Another person, a school student, said they witnessed several white teenagers “driving recklessly through our school parking lot. They were in a large truck that had so many Trump stickers on the bumper that you could barely see the bumper itself.
“They also had confederate flags mounted to their truck bed. They were driving in circles around the school parking lot saying things like “Deport the Muzzies”,”Shoot the fags!”, “Hang the n**gers,” the pupil said.
A Muslim woman said that two friends of Filipino descent of a family member were “screamed at on the bus in Los Angeles”.
“The white man said that they had lost now that Trump’s in office and now they would have to leave,” she said. “We all fear that this is only the beginning.

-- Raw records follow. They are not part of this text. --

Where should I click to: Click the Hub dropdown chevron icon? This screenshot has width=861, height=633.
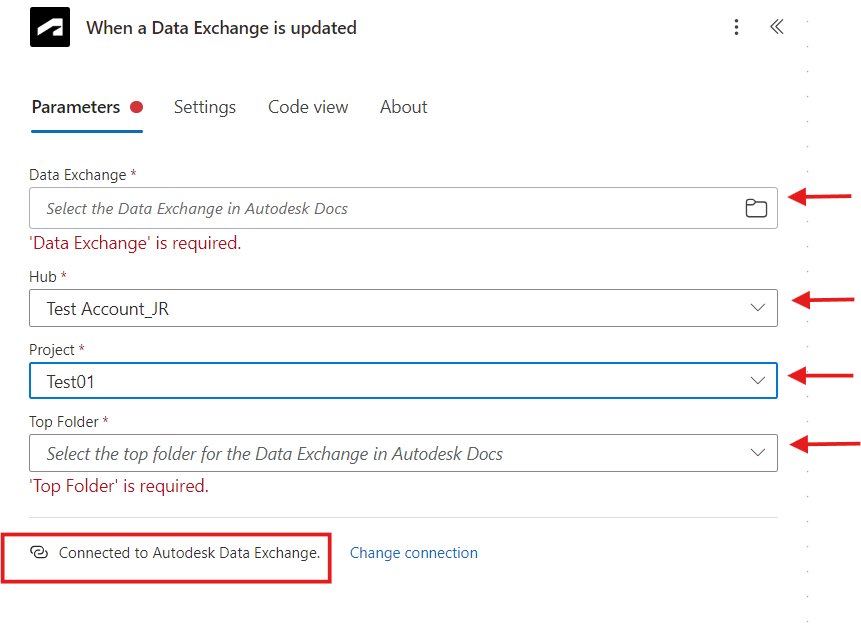pyautogui.click(x=757, y=307)
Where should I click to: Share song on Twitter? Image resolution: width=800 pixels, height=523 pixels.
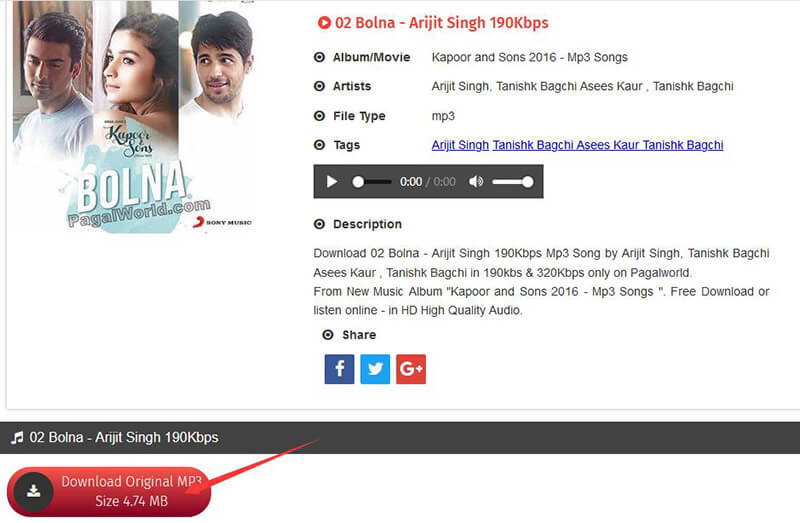point(375,369)
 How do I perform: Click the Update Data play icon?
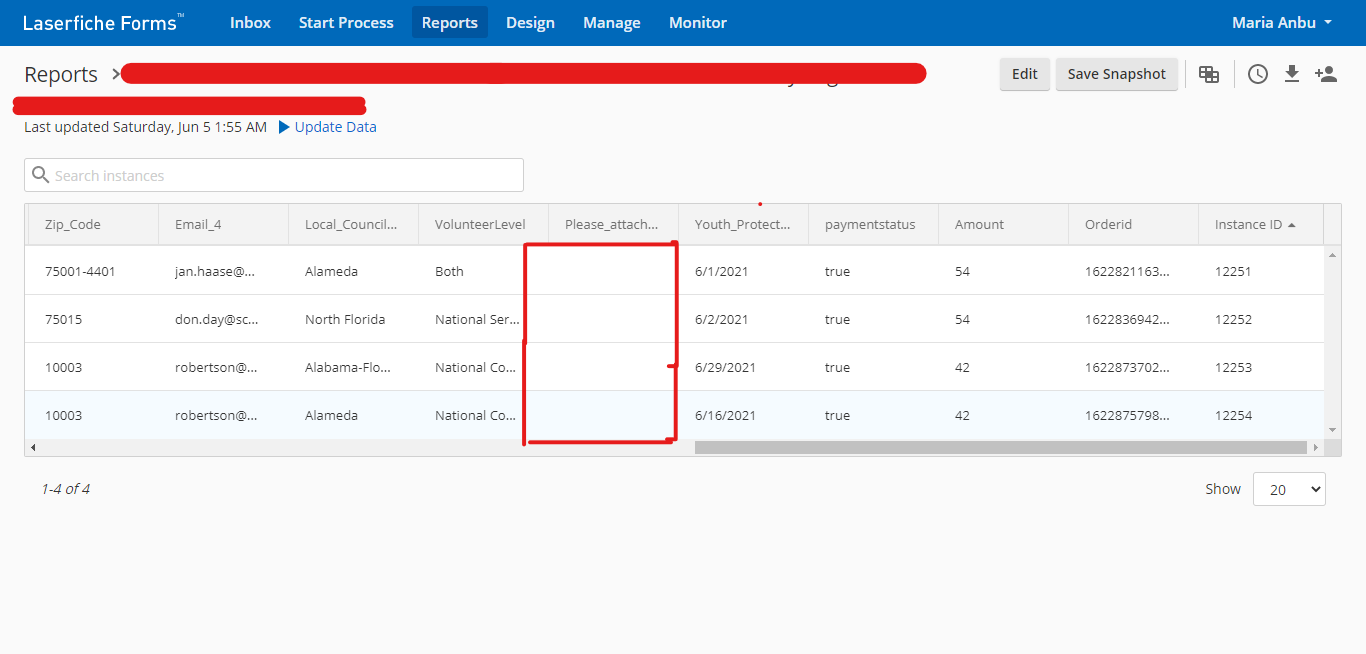pos(284,127)
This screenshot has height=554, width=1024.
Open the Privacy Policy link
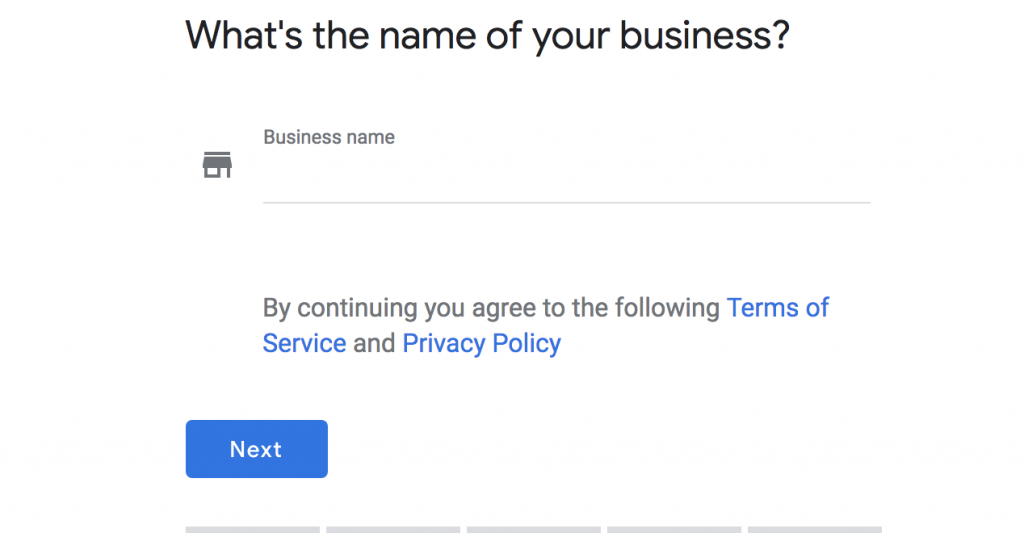click(x=481, y=344)
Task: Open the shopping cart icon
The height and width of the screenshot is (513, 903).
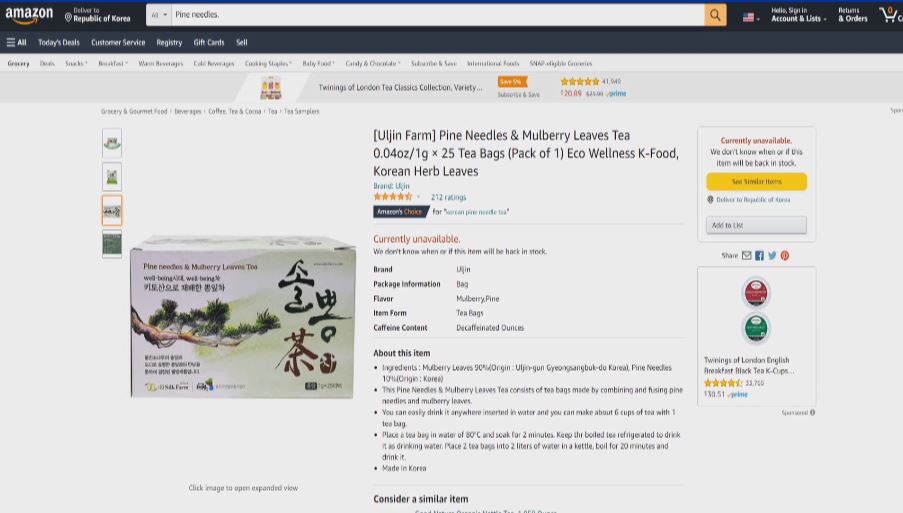Action: click(x=889, y=14)
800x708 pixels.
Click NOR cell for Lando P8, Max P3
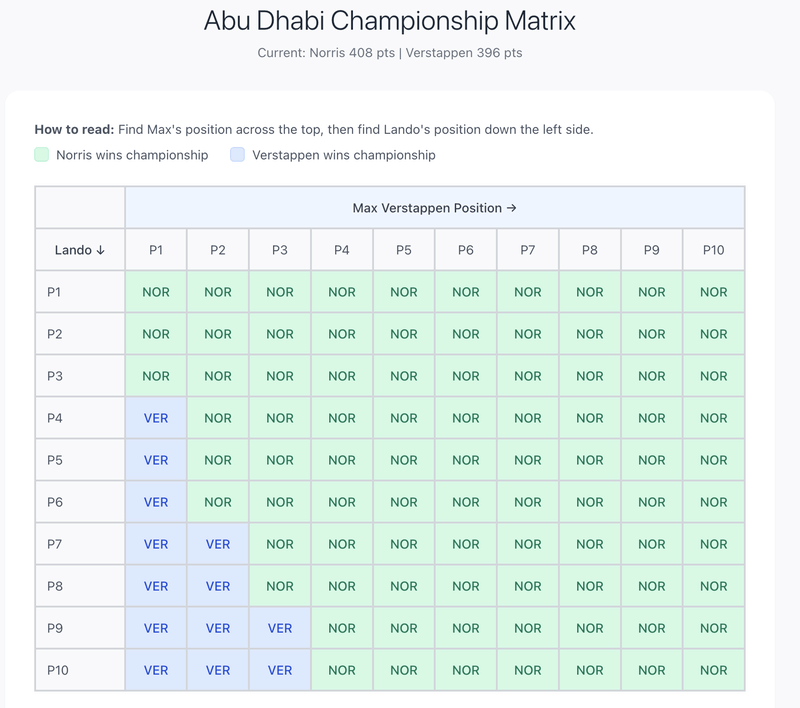coord(280,586)
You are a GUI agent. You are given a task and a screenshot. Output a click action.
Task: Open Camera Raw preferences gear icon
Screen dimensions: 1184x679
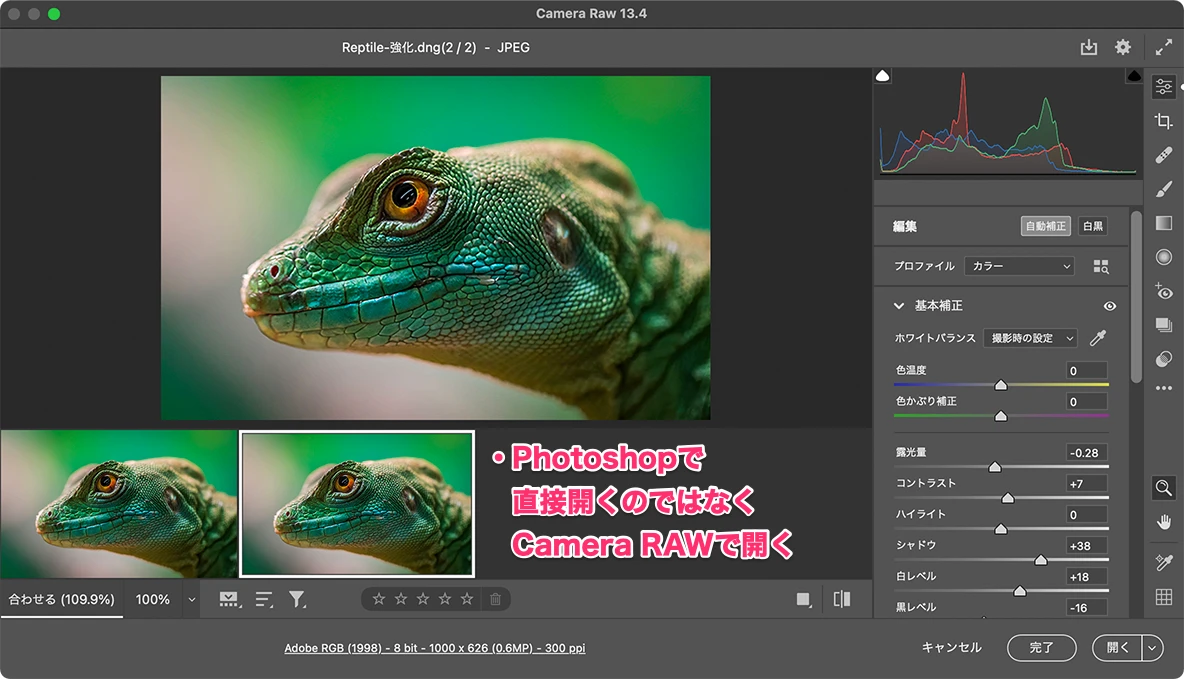pyautogui.click(x=1123, y=47)
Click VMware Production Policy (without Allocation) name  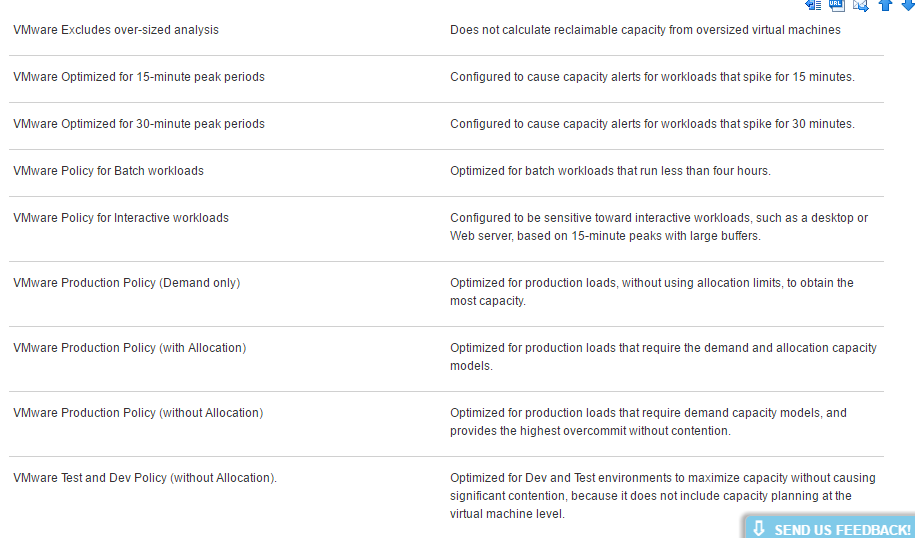coord(138,413)
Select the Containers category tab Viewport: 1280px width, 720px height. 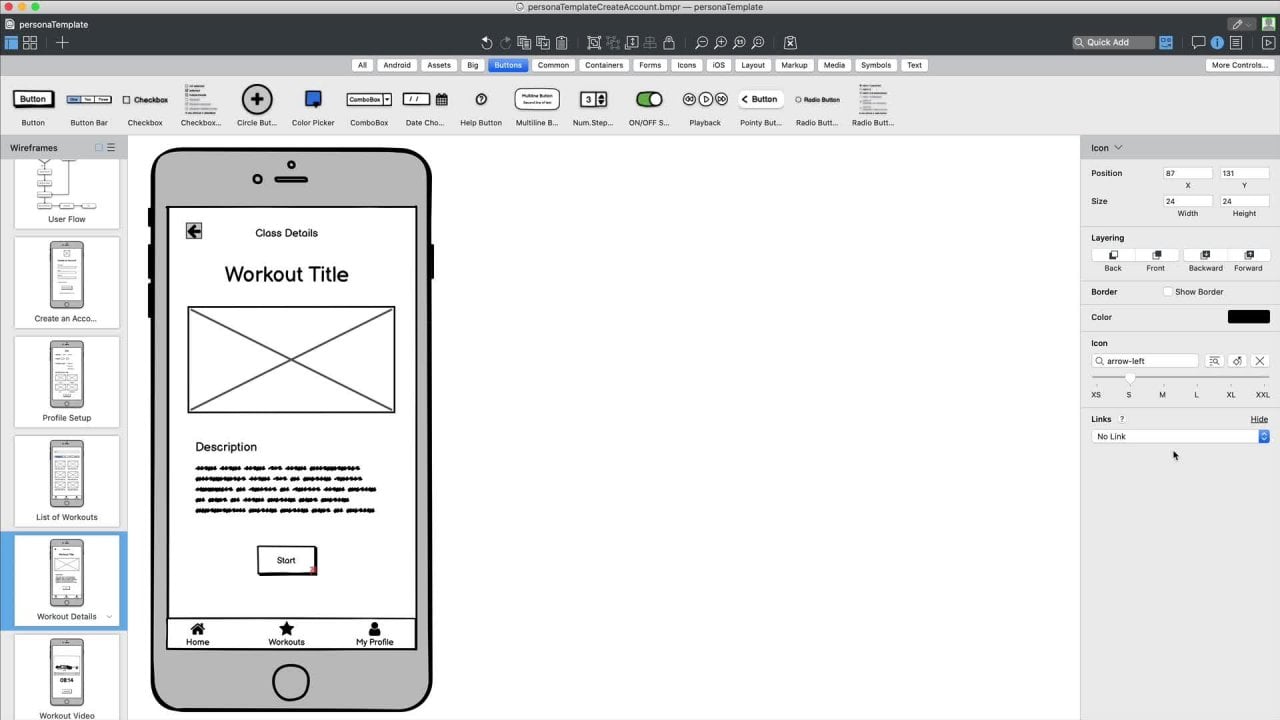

We’re afraid, we're sad and highly disappointed. My family is Muslim and I fear for my mother who regularly wears head coverings.”
Separately, the University of Pennsylvania has launched an investigation after black students were added to conversations on a mobile messaging app and bombarded with racial slurs and threats. Images of the chats, entitled “Nigger Lynching”, “Mud Men” and “Trump is Love”, began circulating on social media on Friday. Some showed a user creating a “daily lynching” calendar event alongside offensive photographs. An official at the university, which Donald Trump graduated from in 1968, said a number of black freshmen were targeted and that at least one account appeared to be based in Oklahoma.